Les situations de peur dont je vais vous parler ont été les miennes. Au delà de la peur latente et mouvante inhérente à toute clandestinité, la peur se manifeste à des degrés et sous des aspects sensiblement différents.

Le 5/6/44, quand j’ai répondu à l’appel de mon nom et que j’ai dû me présenter devant le général Dagostini, chef de la Milice, j’ai reçu de tous côtés une volée de coups de pieds et de poings devant les 200 professeurs et élèves candidats au bac rassemblés dans la cour d’honneur du lycée. Je suis tombé, je me suis relevé, et j’ai rejoint neuf de mes camarades de Résistance face au mur, mains en l’air, fusil-mitrailleur en batterie dans le dos.
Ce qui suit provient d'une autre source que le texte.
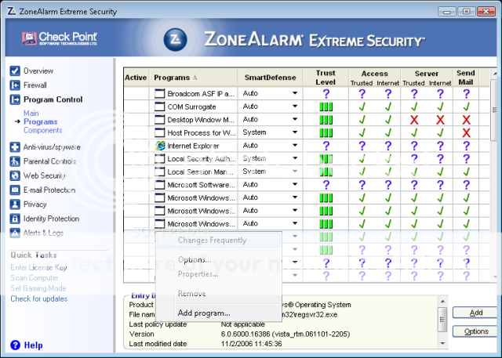The height and width of the screenshot is (358, 502).
Task: Choose 'Add program...' from context menu
Action: click(x=204, y=313)
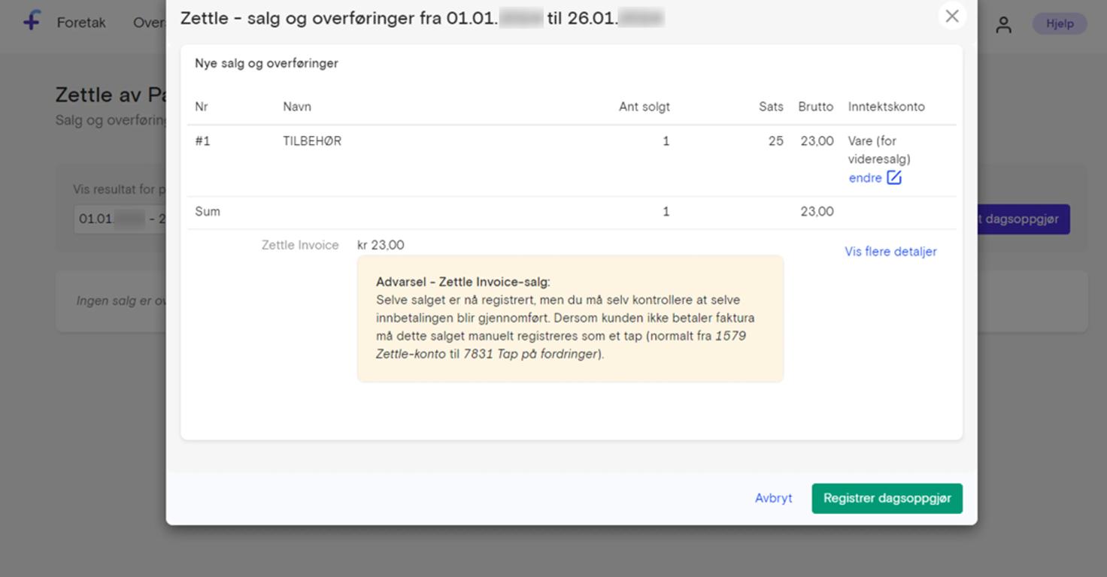This screenshot has width=1107, height=577.
Task: Click the "Zettle av Pa..." page title
Action: pyautogui.click(x=105, y=94)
Je n’avais pas encore eu vraiment le temps d’avoir peur.
Mais là, quand je me suis retrouvé immobile, dans le calme qui devait évidemment déboucher sur d’autres tempêtes, alors l’une de mes jambes s’est mise à trembler. Je passais constamment d’un pied sur l’autre, soucieux de ne rien laisser paraître, mais c’est mon corps qui réagissait, mon inconscient qui traduisait mon désarroi devant ce changement brutal de situation, et mon inquiétude mortelle pour l’avenir.

Mais quelque moment plus tard, lorsqu’un milicien s’est approché au dortoir de mon vêtement qui contenait une très dangereuse "notice de maniement du fusil-mitrailleur", c’était très différent: c’est en toute lucidité une inquiétude folle qui m’a parcouru quand ses doigts ont frôlé la cachette, et peut-être que mon cœur battait encore plus fort quand ils s’en sont éloignés.

Je n’ai pas éprouvé de peur véritable pendant mon premier "interrogatoire": j’étais trop concentré sur l’enjeu, sur les mots que je devais choisir, sur l’attention et les intentions que je prêtais à ceux qui me questionnaient et me battaient, et sur la menace des dommages irréversibles que ces coups auraient pu engendrer. Mais plus tard dans ma cellule, lorsque j’ai appris que des gens pourtant bien intentionnés pouvaient me faire parvenir des vêtements, y compris celui qui contenait la fameuse "notice", et que cette menace s’est précisée, alors là, j’ai connu l’angoisse intense et permanente qui bondissait chaque fois que je croyais percevoir le danger. Les réponses que je tentais vainement de préparer dans cette hypothèse ne tenaient pas la route. J’étais seul, privé de tout moyen, seul! Seul au milieu de mes camarades qui ne devaient pas savoir, car un interrogatoire musclé peut venir à bout de n’importe qui.
Je porte ces moments sombres comme un cauchemar toujours présent, c’est un voile noir qui s’est installé sur mon isolement dans ces jours de peur, et qui ont définitivement imprégné ma vie de solitude et d’indépendance. Même si ce poids qui m’écrasait s’est sensiblement allégé lorsque le train qui nous conduisait en Allemagne a fait ses premiers tours de roue dans une nouvelle direction …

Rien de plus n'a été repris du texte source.